Kitapta İsyan'ın Osmanlı prensi babasının en iyi arkadaşının Ermeni olması ve onun için yerini yurdunu terk etmesi; İsyan'ın Müslüman olup evleneceği kadının ise Clara'nın Yahudi olması aslında kitabın vermek istediği mesajı açıkça göstermektedir. İnsanların milliyet, mezhep, din, ırk, dil, cinsiyet, vb. gibi farklı özelliklerine rağmen bir araya gelebileceği ve insan olma payesinde buluşabileceklerini anlatmaya çalışmaktadır.
Kitabın kurgusu ve olayların akışı cidden kendini okutuyor. Fakat sonları benim için hüsranla bitti diyebilirim. İsyan'ın yıllarca kardeşi Salim'in hırsı yüzünden akıl hastanesinde esir edilmesi; dava arkadaşlarından Bertrand, eşi Clara ve kızı Nadya'dan beklediğim kurtarma hamlelerini görememem beni hayal kırıklığına uğrattı. Eğer savaş çıkmasaydı akıl hastanesinden kurtulamayacaktı. Başkahraman ve yakınlarından biraz direniş mücadelesi görmek istedim. Açıkçası uzun yıllar sonra gelen kavuşmayı da hiç adil bulmuyorum. Giden zamanın, yaşanamayanların, bekleyişlerin telafisi nasıl olacak? Cevabını vereyim: Tabi ki olmayacak! Yazımın başında kitabın bana yoğun olarak hissettirdiği duygunun "bekleyiş" olduğunu belirtmiştim. Peki değdi mi? Hayır! Değdiğini düşünmüyorum. Ayrılık acısını yaşatanların bir şekilde bedelini ödemelerini görmek isterdim tıpkı gerçek dünyada beklediğim adalet gibi...
Kaçmak. İsim değiştirmek, dünya değiştirmek. Bana olan şefkatlerinin, aşırı güvenlerinin, vakitsiz hayranlıklarının beni korkuttuğunu, elimi ayağıma dolaştırdığını onlara nasıl anlatabilirdim? Gelecekle ilgili başka planlarım olabileceğini nasıl söyleyebilirdim? Üstelik, inanın bana, mertlikte onlarınkilerden geri kalır yanları yoktu tasarladıklarımın. Babam inatla bana İskender'den Sezar'a, Napolyon'dan, Sun Yat-sen'den Lenin'e ve tabii atamız Kanuni'ye kadar fatihlerin ve büyük devrimcilerin hayatlarını okuturken benim kahramanlarım Pasteur, Freud, Pavlov ve en başta Charcot'ydu... (s. 44).

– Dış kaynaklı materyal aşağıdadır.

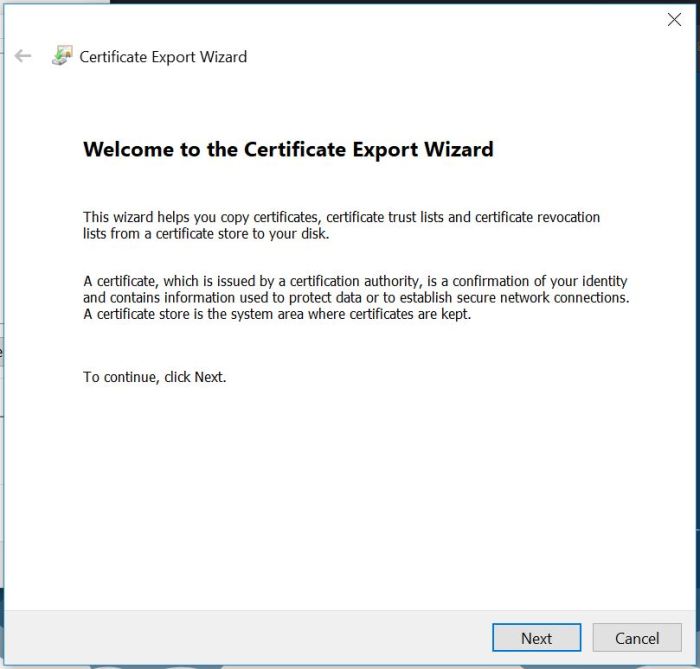Screen dimensions: 700x669
Task: Close the wizard with the X button
Action: [x=674, y=20]
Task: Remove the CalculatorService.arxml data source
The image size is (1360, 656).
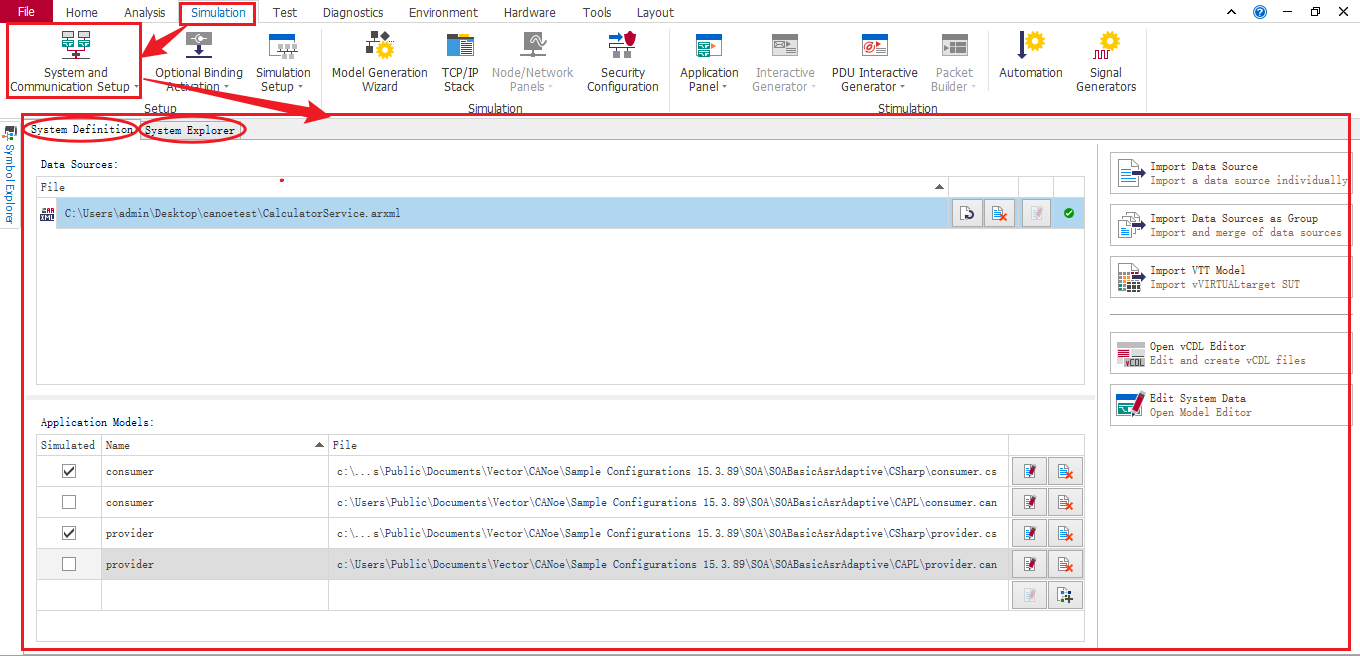Action: pos(999,212)
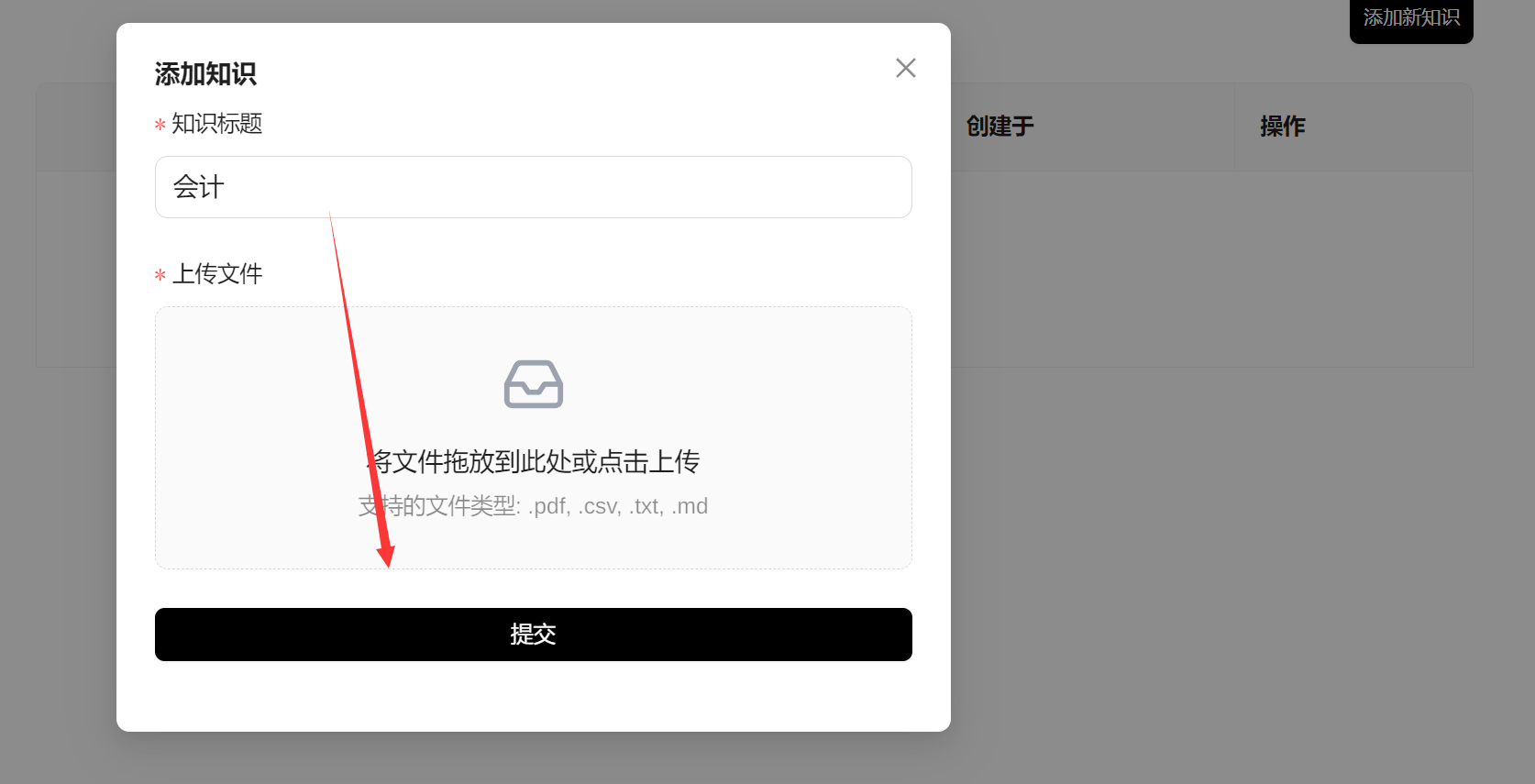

Öfkeliydim, kendime karşı öfkeliydim. Bana hep böyle olur. Kelimelerin tadını unutacak kadar uzun süre susarım ve birden bent yıkılır, içimde ne varsa, tuttuğum ne varsa boşaltırım, bitmez tükenmez bir gevezelik başlar; daha çenemi kapamadan pişman olmuşumdur bile (s. 55).
Babamla aramdaki fark biraz da buydu. Bazen aynı şeyi düşünürdük, ama ben yanımdaki insanları incitecekse konuşmaktan kaçınırdım. O ise doğru bildiğinden kuşku duymadan bodoslama dalardı...(s. 113).
Bir kurt sadece hayatta kalmak ya da özgürlüğünü kaybetmemek için savaşır. Tehdit edilmediği sürece, gururla, insanın yüreğini titreterek kendi yoluna gider. Kardeşimi daha çok yabanileşmiş köpeklere benzetebilirim. İçinde büyüdükleri evi hem özler hem de ondan nefret ederler. Hayat çizgilerinin özünde hep bir yara vardır. Terk edilmişlik, ihanet ya da nankörlük. Bu yarayla onlar ikinci kez doğarlar; gerisi yalandır (s. 119).